RECORD SET:
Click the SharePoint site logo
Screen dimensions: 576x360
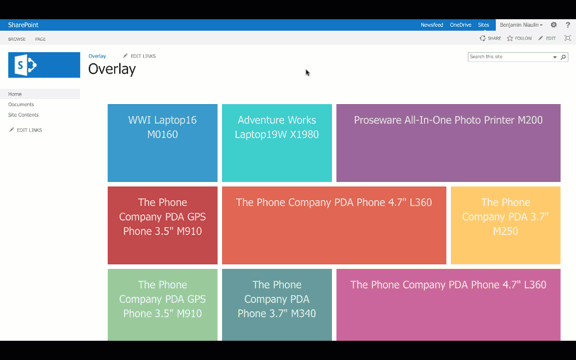tap(44, 65)
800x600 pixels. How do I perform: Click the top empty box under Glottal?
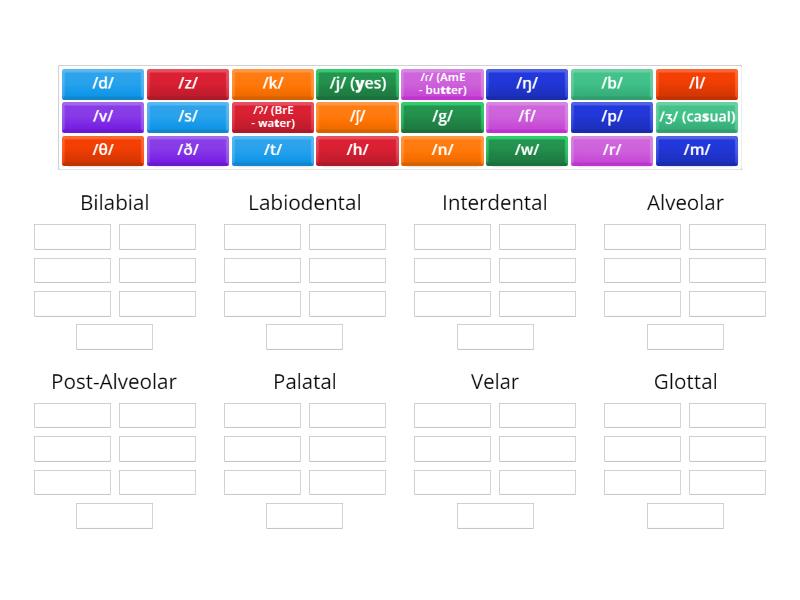point(642,415)
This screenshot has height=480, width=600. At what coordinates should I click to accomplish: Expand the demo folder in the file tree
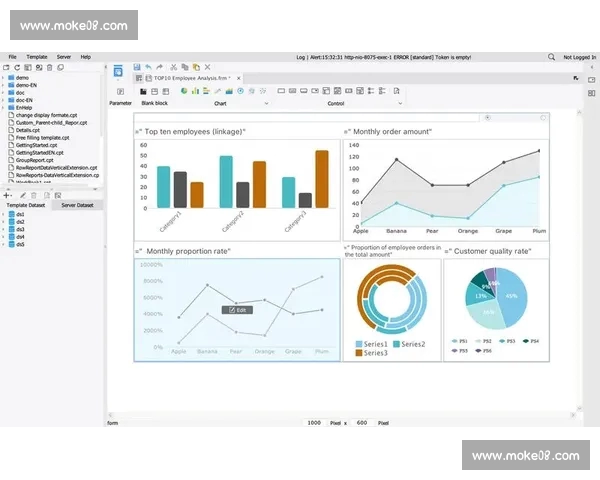(x=4, y=77)
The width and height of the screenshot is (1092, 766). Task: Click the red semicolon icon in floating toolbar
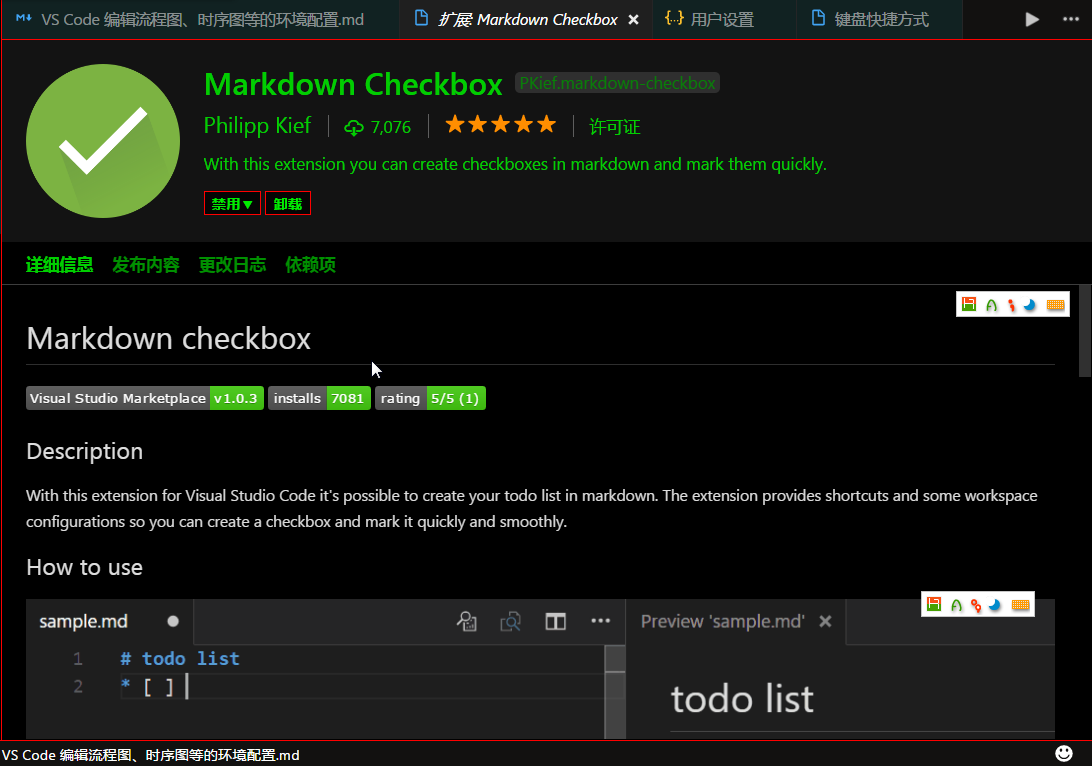click(x=1011, y=303)
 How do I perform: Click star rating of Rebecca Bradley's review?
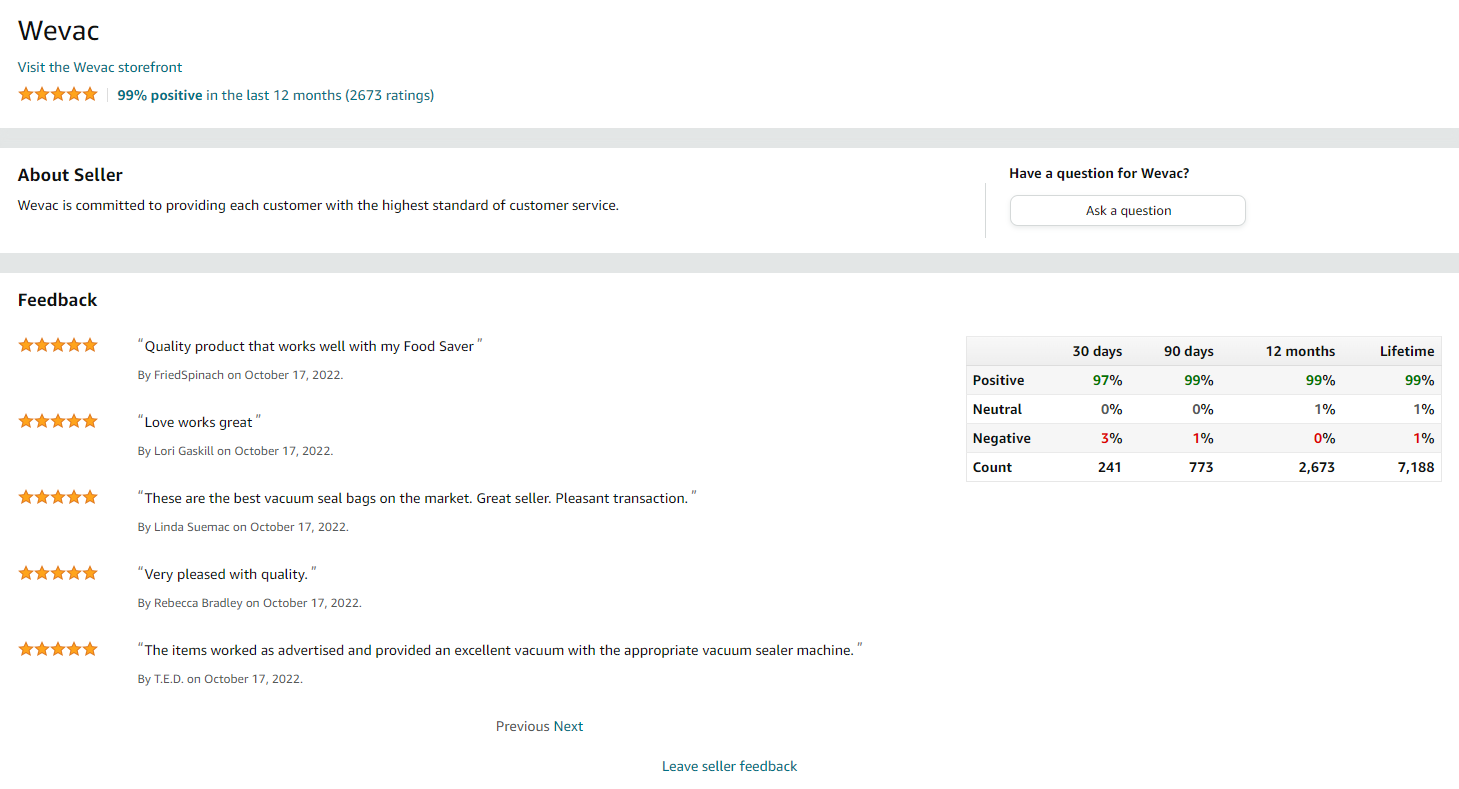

AIM OF THE EXERCISE: Your task is to restate word for word the lines from the one containing "The width and" through the last line of the data, both ends included, with no pictures.

RESULT OF THE EXERCISE:
The width and height of the screenshot is (1092, 766). Task: Click the red semicolon icon in floating toolbar
click(x=1011, y=303)
 How do I perform: Click star rating of Rebecca Bradley's review?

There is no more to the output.